During the antebellum period, we lacked autonomy in every sense and because we did not belong to ourselves we were not expected to extend that privilege to our children none the less to each other, in the romance sense.

We can’t help but think of traditions like jumping the broom, which was a way slaves showed their commitment to one another. However, this didn’t stop husbands from being sold when plantation finances demanded it, or wives from being reduced to concubines for slave masters. Their marriages didn’t prevent slave owners from pairing Black women with different men for breeding purposes, in the same way, farmers do with horses.

Despite the physical and mental atrocity that was slavery, love still existed. People still found it in themselves to fall in love.

However, when love is challenged and demeaned through abuse it’s difficult for it to flourish throughout generations. It’s hard for it to be sustained and nurtured. The relationship that Black men and women have between one another is a culmination of this history. And sometimes the joy and love is just as present as the bitterness and resentment. Like I said, it’s complicated, but we’re shown time and time again that through our blood lines, anything is possible.

Choosing to pursue love, knowing the risk of heartbreak, not born of a breakup but instead, an auction is both fearless and reckless. However, most of us wouldn’t be here had it not been for the choices our ancestors made. If there is anything they’ve taught us about love, it’s that it’s always worth the risk.

Fast forward to reconstruction, Black people in this country lived in the myth of freedom. They are met with petty Jim Crow laws intended to imprison and financially control and once again the emotional connection between Black men and women is strained. Thanks to journalists like Ida. B Wells we know that Black men weren’t just disappearing but being lynched and strung up by the thousands. Between, 1882 to 1968, 4,743 lynchings occurred in the United States and 3,446 were Black victims, according to the NAACP. Laws like “reckless eyeballing” left men paying for looks with their lives or prison.

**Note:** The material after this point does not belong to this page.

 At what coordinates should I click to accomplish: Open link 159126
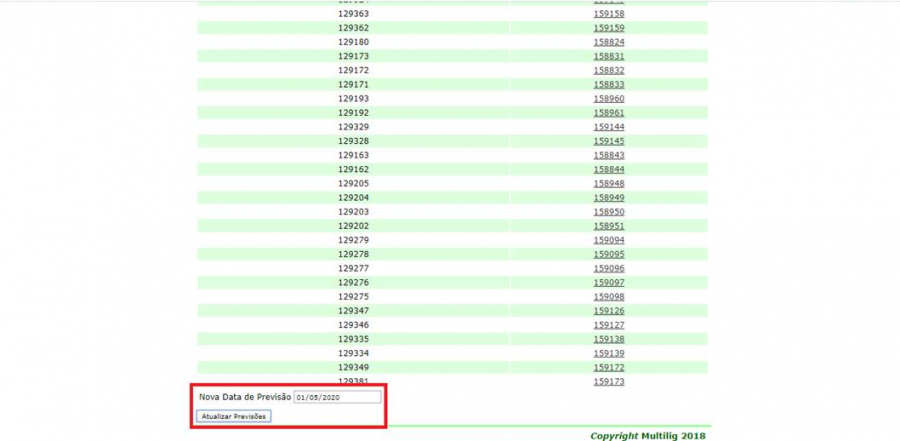pos(608,311)

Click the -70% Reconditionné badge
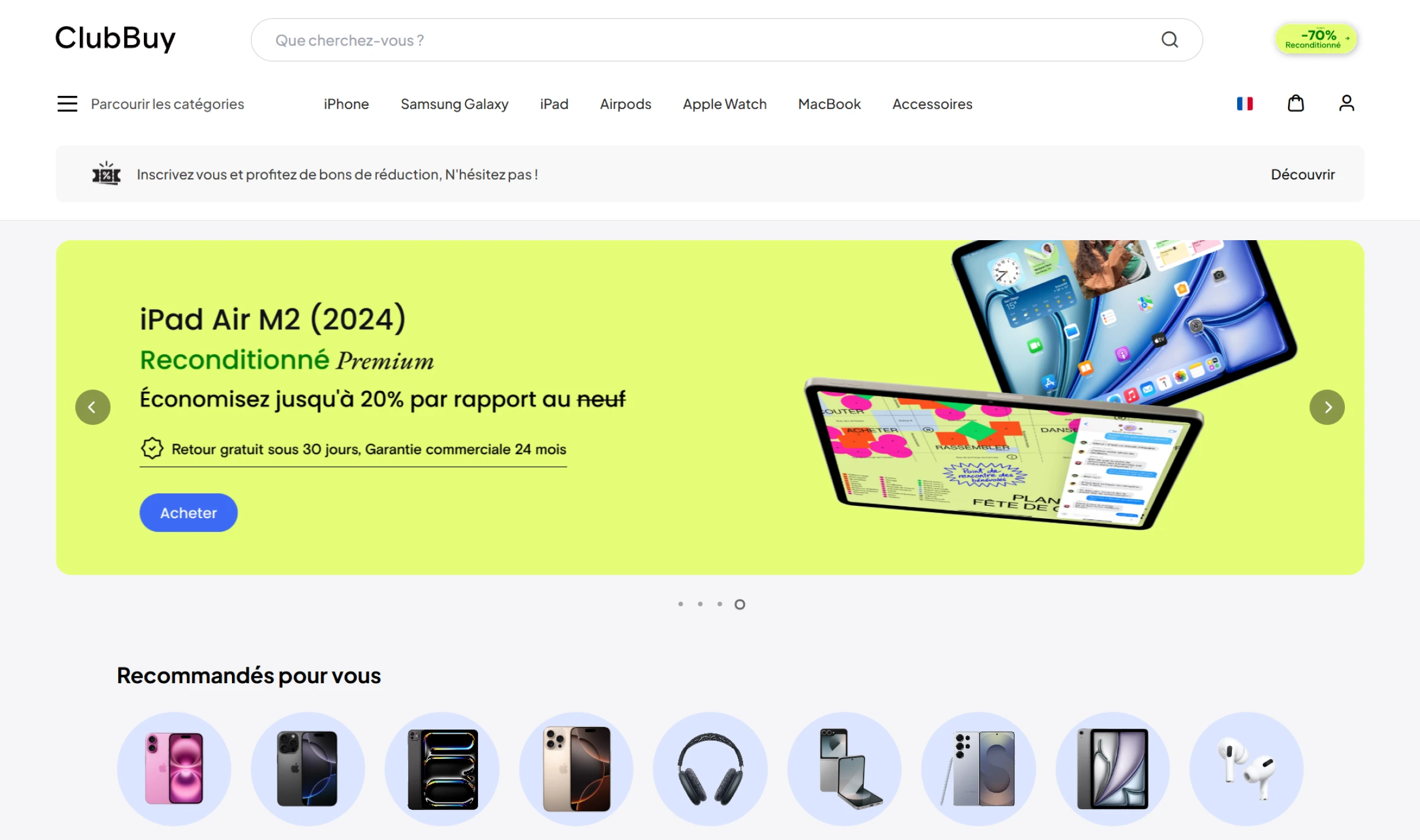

And how could we forget, New York City’s “man in the house rule.” During the 1950s, welfare workers were allowed to make unannounced visits to see if fathers were living in the home that was requesting assistance. If a man was found, the case was closed and welfare checks were blocked. Laws like this that not only targeted low-income demographics also put a large divide between Black men and women who were, in a sense given one life jacket and asked to choose.

The reason why Black love is so revered and for some, sought after, is because it’s enduring. We seek it because there were times when it was snuffed out through dehumanization and so it’s also an act of defiance to a system that was built on breeding us like mindless animals.

Even today when the media tries to sneer at our beauty and features and shows us limited healthy examples, we commit revolutionary acts against societal mainstream expectations by finding each other. Black love is manifested through sacred connections and although we didn’t all grow up seeing it, there’s something spiritual about being left in darkness and still managing to see each other.